Securing the natural environment for future generations

The British Ecological Society and the UK’s statutory nature conservation agencies are holding a conference at Manchester Metropolitan University this week, bringing together policy officials, practitioners, natural and social scientists from across the UK and internationally to set a new direction of travel for nature conservation in the UK.

Climate change, population growth, increasing land use and competition for resources all impact heavily on nature and wildlife. The changing political landscape in the UK, which is in part driven by Brexit, creates additional uncertainties and opportunities.
Where does nature conservation sit in relation to these changes? Who is nature conservation for and what should be our policy and delivery priorities?
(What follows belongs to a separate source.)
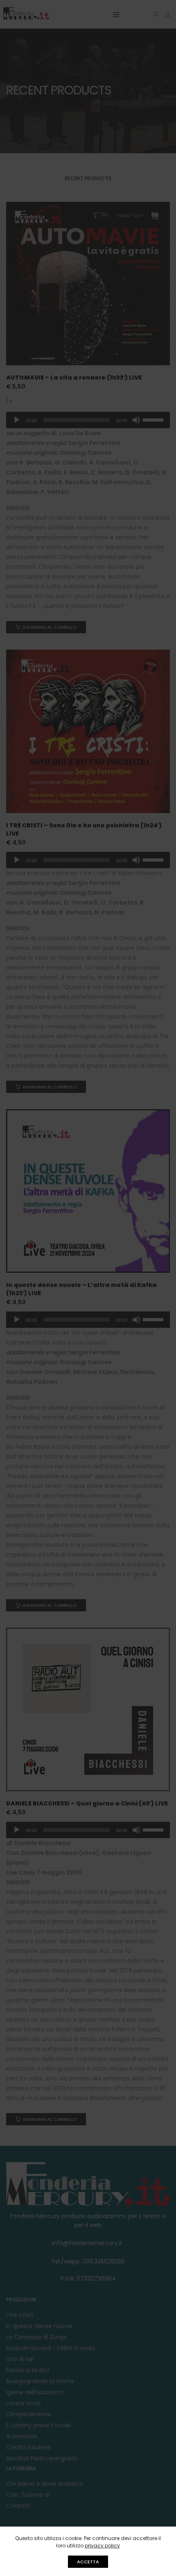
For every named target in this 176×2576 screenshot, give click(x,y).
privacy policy (102, 2545)
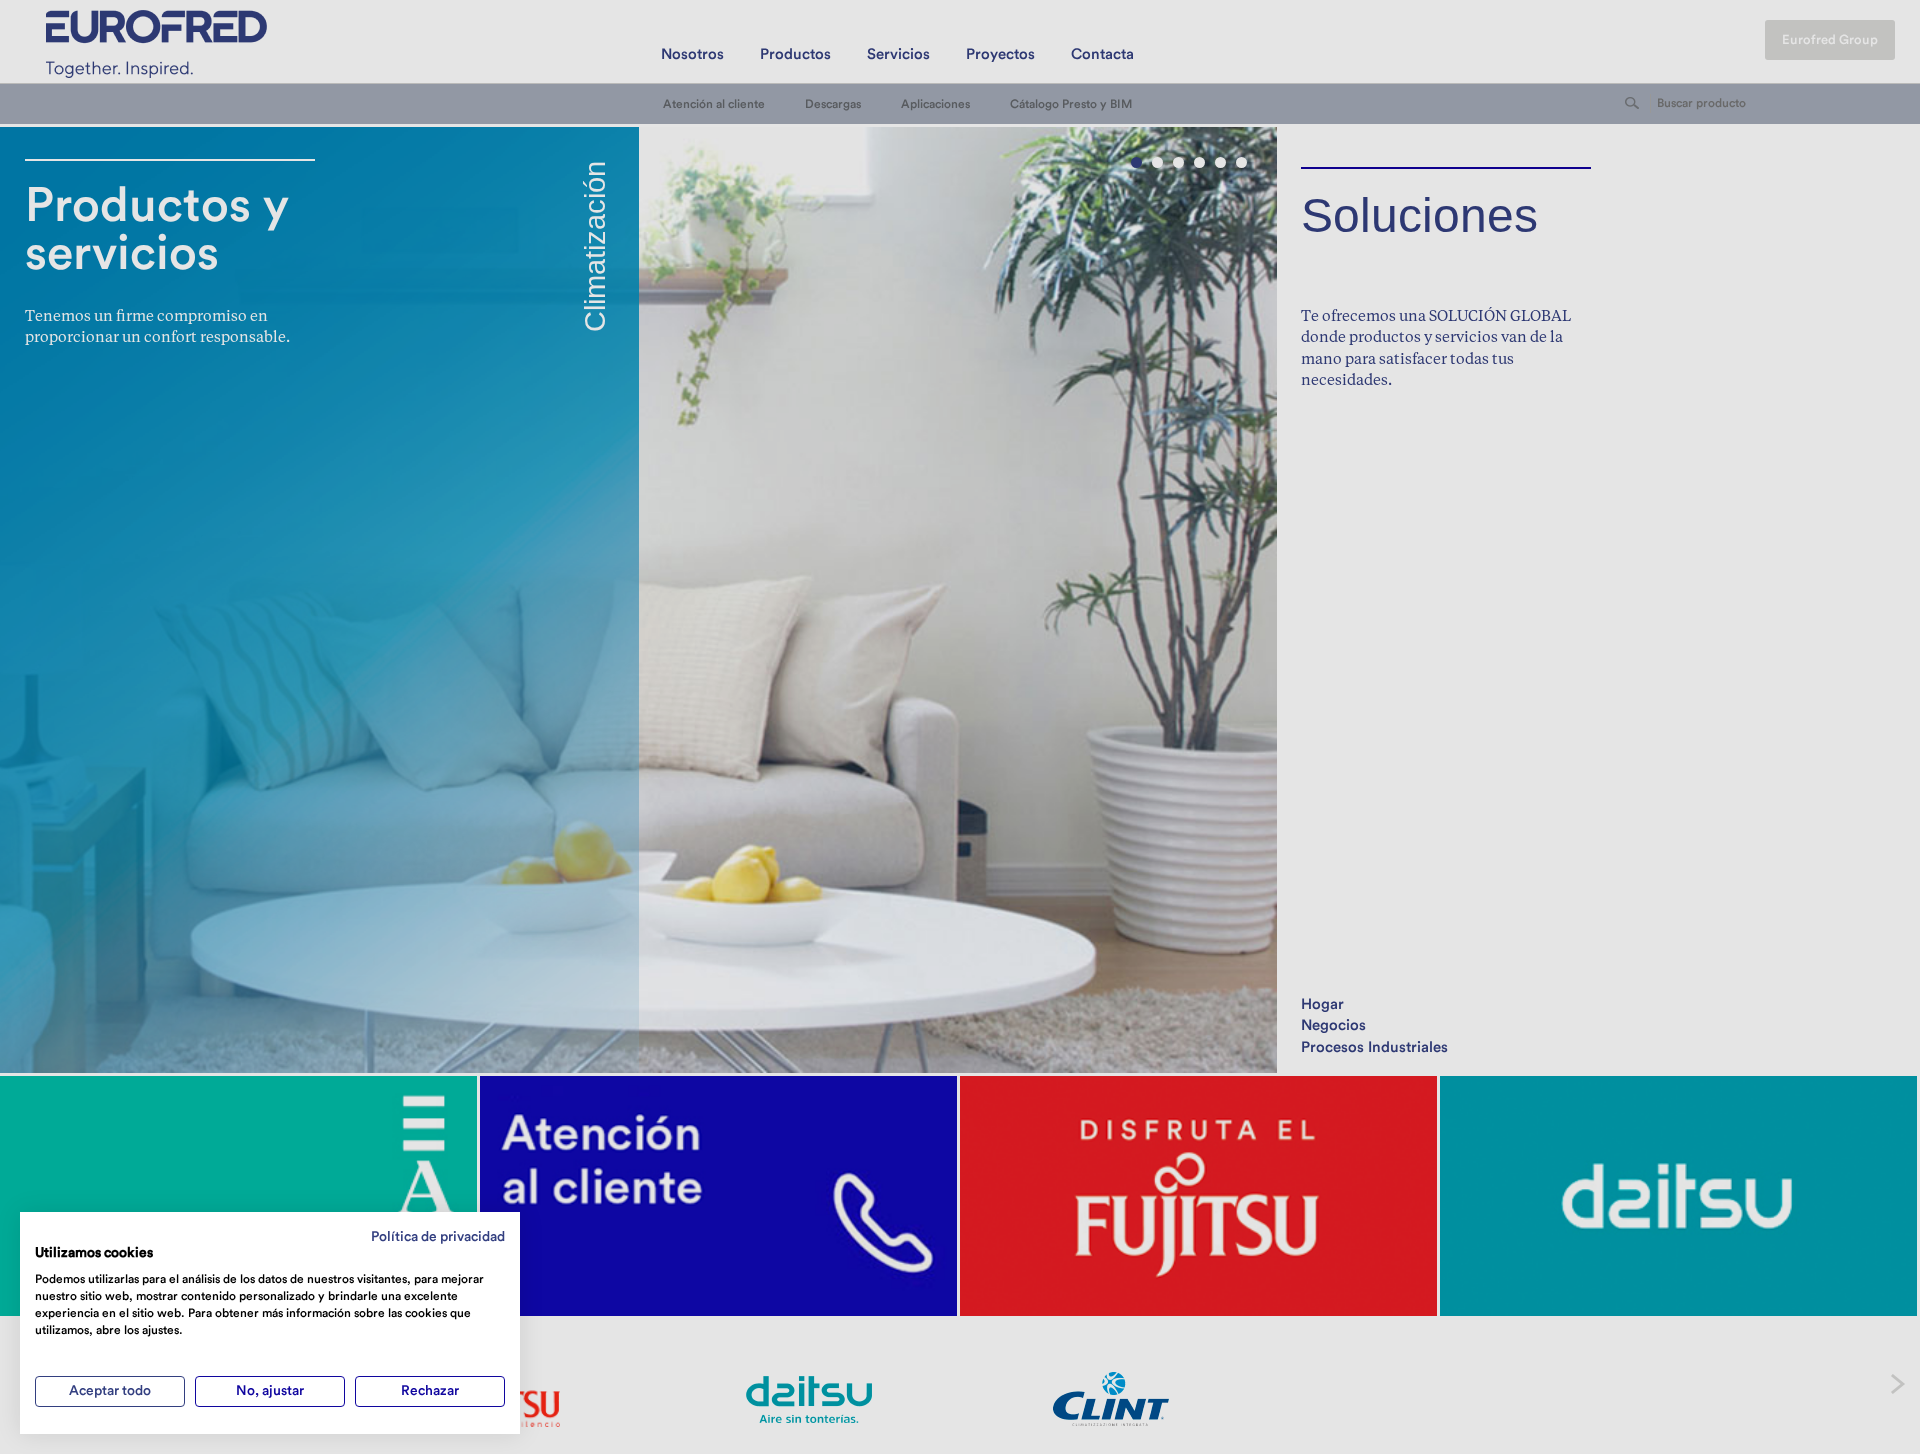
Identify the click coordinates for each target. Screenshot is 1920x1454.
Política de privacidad (438, 1237)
Along with a host of invited speakers, delegates will be presenting their conservation and biodiversity research and taking part in debate sessions to address these challenges.

Keynote speakers include:

  • Baroness Barbara Young of Old Scone, House of Lords
  • Tony Juniper, WWF-UK’s Executive Director for Advocacy and Campaigns
  • Louise Macdonald, CEO of Young Scot, and Chair of the Scottish Government’s Advisory Council on Women and Girls
  • Professor Chris Thomas from the University of York, whose research focuses on the conservation of biodiversity in the Anthropocene

“Conservation often attempts to halt biological change or set restoration benchmarks based on a completely arbitrary state that is imagined to be ‘good’. This approach is not viable during a period of rapid environmental change driven by human activities. We are living in the Anthropocene, and there is no going back”, said keynote speaker Professor Chris Thomas.

“Shifts in climate and the geographic distribution of animals and plants are inevitable, and will be changing ecosystems as we know them. We need to accept and embrace this and recognise that humans are now an important part of nature. The question is how we help living things respond flexibly to environmental change, rather than how we defend the status quo”, he added.

Professor Richard Bardgett, President of the British Ecological Society said: “Nature conservation is at a crossroads and the challenges we face will influence how we use our environment for many generations to come. This timely conference will bring together scientists, practitioners and policymakers to share ideas and foster cooperation, ensuring that future decisions are underpinned by the best scientific evidence.”

The ‘Securing Our Natural Environment for Future Generations’ symposium takes place from 23-24 May 2018 and is jointly organised by the British Ecological Society and the UK’s statutory nature conservation agencies (Joint Nature Conservation Committee, Natural Resources Wales, Natural England, Scottish Natural Heritage, and the Department of Agriculture, Environment and Rural Affairs, Northern Ireland).